Nu gaan we naar de situatie van zelf een auto kopen. Onze bankstand van € 25.000 gaat direct terug naar 0 euro. Na 1 jaar moeten we alle benzine, onderhoud etc afrekenen voor € 3.685. Toevallig (!) ontvangen we net op hetzelfde moment een zelfde bedrag (uit werk, zie boven). Dus in een flits komt er een bedrag bij en gaat er een bedrag af. Saldo na 1 jaar is wederom 0 euro. Datzelfde verhaal gaat op voor jaar 2 en 3. Op het eind heb je daarom een saldo van 0. Maar omdat je eigenaar van de auto bent, ontvang je natuurlijk de restwaarde. Je zet je auto op marktplaats en ontvangt € 14.000. Dat is wederom een echte bankstand. We zien nu (met terugwerkende kracht) dat het bedrag van € 3.685 aan extra inkomsten zo is gekozen dat in dit scenario steeds bankstanden van 0 Euro resulteren

Het zelf aanschaffen van een auto kost je ten opzichte van ‘niets doen’ dus € 36.923 minus € 14.000, maakt € 22.923. De spreadsheet hierboven komt met € 22.815. Wat dit laat zien is dat je ook met ‘afschrijvingen en rente’ wel globaal goed uitkomt (dat zal bij grotere bedragen en langere perioden overigens steeds minder het geval zijn).

Nu gaan we naar de andere optie: een auto via private lease. In dat geval kunnen we onze € 25.000 dus mooi op de bank laten staan en elk jaar rente ontvangen. Bovendien blijven we natuurlijk ook gewoon die eerder genoemde € 3.685 ontvangen (en ook daar rente over krijgen). Anders is dat we in het geval van private lease elk jaar € 7.356 aan de lease-maatschappij moeten betalen. En natuurlijk ontvangen we in dit geval geen restwaarde voor de auto. Als we dit netjes uitrekenen over de periode van 3 jaar dan resulteert een banksaldo van € 14.634.

De conclusie is dus dat de optie ‘private lease’ tot een hogere bankstand leidt ten opzichte van de optie ‘zelf aanschaffen’ van € 634 (na 3 jaar bij de gekozen aannames). Ook hier geldt weer dat de aanpak van de spreadsheet tot een vergelijkbaar voordeel leidt (daar hadden we een maandelijks voordeel van € 633 – € 613, maakt € 720 per jaar).

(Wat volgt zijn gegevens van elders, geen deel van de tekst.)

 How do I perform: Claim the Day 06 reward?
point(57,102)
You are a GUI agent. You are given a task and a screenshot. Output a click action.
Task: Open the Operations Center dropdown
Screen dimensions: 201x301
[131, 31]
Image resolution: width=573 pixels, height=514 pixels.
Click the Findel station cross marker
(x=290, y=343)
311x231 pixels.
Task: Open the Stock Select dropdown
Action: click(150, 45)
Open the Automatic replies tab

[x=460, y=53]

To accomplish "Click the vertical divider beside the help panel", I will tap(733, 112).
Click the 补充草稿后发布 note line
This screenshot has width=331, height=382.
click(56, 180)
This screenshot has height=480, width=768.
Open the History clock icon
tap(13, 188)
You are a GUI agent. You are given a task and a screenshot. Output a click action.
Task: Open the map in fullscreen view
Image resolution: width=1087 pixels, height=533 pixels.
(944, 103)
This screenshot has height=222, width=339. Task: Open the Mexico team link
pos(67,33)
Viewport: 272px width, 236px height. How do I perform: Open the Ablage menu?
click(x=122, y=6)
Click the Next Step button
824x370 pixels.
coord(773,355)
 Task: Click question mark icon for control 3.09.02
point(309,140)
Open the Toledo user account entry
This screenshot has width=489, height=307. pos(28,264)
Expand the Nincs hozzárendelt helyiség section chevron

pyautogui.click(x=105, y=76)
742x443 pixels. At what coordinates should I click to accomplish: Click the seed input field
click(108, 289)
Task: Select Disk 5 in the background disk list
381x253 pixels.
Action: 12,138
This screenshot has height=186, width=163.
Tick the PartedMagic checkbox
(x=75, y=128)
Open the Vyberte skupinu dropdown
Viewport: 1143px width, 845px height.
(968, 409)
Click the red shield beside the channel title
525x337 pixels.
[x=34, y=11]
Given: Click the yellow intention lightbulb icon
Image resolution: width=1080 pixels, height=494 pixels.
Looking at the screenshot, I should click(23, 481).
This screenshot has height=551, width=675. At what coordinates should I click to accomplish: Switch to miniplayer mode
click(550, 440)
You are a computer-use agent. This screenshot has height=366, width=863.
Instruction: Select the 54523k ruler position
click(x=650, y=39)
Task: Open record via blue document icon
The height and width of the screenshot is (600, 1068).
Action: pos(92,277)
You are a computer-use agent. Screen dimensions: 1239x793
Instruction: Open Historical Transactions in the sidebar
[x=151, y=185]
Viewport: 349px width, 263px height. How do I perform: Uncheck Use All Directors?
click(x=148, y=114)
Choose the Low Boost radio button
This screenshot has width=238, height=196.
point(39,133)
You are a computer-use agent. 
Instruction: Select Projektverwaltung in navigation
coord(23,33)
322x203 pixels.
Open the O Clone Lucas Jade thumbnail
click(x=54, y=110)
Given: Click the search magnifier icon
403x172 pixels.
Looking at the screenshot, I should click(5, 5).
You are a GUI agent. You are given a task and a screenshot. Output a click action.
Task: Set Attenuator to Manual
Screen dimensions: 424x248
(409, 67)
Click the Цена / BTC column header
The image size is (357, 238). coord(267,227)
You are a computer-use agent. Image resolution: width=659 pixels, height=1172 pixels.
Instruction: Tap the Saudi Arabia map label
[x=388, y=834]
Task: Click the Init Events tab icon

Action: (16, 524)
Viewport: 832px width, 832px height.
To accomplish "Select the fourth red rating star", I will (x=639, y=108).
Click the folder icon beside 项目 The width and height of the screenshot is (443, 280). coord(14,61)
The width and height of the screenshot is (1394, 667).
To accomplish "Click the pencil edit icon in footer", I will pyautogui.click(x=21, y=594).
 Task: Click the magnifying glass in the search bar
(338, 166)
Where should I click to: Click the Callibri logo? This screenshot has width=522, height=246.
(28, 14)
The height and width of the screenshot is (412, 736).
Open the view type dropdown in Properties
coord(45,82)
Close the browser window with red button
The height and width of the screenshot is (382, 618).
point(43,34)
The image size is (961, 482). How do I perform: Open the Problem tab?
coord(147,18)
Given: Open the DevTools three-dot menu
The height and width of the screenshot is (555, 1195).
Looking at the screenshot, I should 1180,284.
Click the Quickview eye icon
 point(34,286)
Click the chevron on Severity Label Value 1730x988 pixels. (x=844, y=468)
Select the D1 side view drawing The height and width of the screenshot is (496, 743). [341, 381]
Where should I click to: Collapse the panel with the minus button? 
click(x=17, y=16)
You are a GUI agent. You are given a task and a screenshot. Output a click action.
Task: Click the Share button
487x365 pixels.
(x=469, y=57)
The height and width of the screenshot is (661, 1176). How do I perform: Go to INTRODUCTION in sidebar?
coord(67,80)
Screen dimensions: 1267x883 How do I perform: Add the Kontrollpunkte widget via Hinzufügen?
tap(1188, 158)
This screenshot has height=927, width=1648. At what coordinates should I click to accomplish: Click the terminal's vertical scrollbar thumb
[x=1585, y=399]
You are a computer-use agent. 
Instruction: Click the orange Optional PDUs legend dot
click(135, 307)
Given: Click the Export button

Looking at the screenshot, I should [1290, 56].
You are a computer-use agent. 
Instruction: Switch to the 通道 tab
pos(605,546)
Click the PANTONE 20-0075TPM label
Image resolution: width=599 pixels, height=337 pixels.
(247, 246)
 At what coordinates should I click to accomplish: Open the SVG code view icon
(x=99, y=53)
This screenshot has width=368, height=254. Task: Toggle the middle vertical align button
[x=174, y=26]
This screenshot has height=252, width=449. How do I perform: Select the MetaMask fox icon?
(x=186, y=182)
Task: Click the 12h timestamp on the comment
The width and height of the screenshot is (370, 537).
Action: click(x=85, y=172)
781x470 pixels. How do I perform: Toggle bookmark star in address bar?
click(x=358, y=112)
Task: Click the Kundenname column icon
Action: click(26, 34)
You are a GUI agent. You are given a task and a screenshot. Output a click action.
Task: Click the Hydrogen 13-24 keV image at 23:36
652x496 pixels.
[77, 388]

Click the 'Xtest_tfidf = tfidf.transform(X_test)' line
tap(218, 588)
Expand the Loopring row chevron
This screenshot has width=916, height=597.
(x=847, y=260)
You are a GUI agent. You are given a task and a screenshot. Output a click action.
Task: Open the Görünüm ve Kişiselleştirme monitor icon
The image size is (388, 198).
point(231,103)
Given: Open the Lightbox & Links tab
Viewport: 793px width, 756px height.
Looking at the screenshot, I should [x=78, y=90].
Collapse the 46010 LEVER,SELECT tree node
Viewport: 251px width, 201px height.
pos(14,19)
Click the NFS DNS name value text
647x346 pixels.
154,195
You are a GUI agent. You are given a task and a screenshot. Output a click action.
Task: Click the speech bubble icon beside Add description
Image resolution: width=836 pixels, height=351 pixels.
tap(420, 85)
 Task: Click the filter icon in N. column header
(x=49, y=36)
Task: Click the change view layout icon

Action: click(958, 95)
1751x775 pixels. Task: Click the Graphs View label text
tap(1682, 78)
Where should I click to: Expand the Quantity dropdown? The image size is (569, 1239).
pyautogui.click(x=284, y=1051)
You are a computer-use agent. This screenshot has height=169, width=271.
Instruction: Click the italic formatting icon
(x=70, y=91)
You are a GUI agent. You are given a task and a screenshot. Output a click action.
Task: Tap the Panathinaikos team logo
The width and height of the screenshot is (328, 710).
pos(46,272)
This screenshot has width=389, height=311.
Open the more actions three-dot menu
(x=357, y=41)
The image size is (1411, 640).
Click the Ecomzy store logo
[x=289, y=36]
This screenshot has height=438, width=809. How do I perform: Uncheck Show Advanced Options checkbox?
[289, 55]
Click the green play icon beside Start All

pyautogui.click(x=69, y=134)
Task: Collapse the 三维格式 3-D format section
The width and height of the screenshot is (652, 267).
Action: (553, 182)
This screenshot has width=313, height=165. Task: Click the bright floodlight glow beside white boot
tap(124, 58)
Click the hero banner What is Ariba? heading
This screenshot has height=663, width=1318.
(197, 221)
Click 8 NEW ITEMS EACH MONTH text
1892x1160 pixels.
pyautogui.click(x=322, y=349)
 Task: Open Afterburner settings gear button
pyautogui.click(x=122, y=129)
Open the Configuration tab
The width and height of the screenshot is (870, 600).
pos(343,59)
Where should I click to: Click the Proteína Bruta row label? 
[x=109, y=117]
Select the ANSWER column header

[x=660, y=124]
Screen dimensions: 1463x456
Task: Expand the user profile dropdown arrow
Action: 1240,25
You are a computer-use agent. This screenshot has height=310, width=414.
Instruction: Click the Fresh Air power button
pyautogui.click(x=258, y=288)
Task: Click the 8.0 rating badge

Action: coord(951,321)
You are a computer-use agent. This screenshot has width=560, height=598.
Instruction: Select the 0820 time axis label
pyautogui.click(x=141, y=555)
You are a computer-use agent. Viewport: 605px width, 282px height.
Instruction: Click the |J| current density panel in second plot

Goed: ik sluit niet uit dat veel private-leasers uiteindelijk toch duurder uit zijn vanwege meer- en minder-kilometers (rijden buiten de bundel, vermoedelijk belangrijk deel van het verdienmodel). Ook mensen die eerder willen stoppen of hun rekeningen niet op tijd (kunnen) betalen kunnen van een koude kermis thuis komen. Wie hier meer informatie of achtergronden over heeft: graag naar info@slimmefinanciering.nl

Rudy van Stratum

Private lease: goedkoper dan zelf auto kopen?

Vandaag trok een artikel in het Brabants Dagblad (auteur Paul Bots) mijn aandacht. Het gaat over de opkomst van private lease, met name voor kleinere (goedkopere) auto’s.

Een van de oorzaken van deze trend is dat werkgevers minder scheutig zijn met (bedrijfs-) leaseauto’s en hun werknemers een eigen maandbudget geven om (eigen) vervoer te regelen.

Dat verklaart het deel ‘private’ in de term ‘private lease’. Maar waarom dan ‘lease’? Lease is immers altijd duurder dan koop, zou je denken? Wij mensen zijn afkerig van onzekerheden en wisselingen die bij eigen autobezit horen. Je weet nooit precies vooraf wat je kwijt bent, en er is op de achtergrond altijd die zorg. Een lease-auto zorgt voor een vast bedrag per maand. Lease zorgt dus voor meer stabiliteit en ontzorging, en dat mag dan ook wat kosten.

Verwondering

In het artikel worden vier varianten op een rij gezet:

  1. Het delen van een auto (bij Greenwheels bijvoorbeeld).
  2. Private lease (auto volledig voor jouw gebruik, je betaalt een vast bedrag per maand).
  3. Zelf auto kopen met geleend geld.
  4. Zelf auto kopen met eigen geld.

 

Deze vierdeling wordt berekend aan de hand van drie kilometrages: 10.000, 15.000 en 20.000 km per jaar.

In het artikel worden twee courante modellen besproken, de Peugeot 108 (ongeveer € 10.000 in aanschaf) en de VW Golf (ongeveer € 25.000 in aanschaf).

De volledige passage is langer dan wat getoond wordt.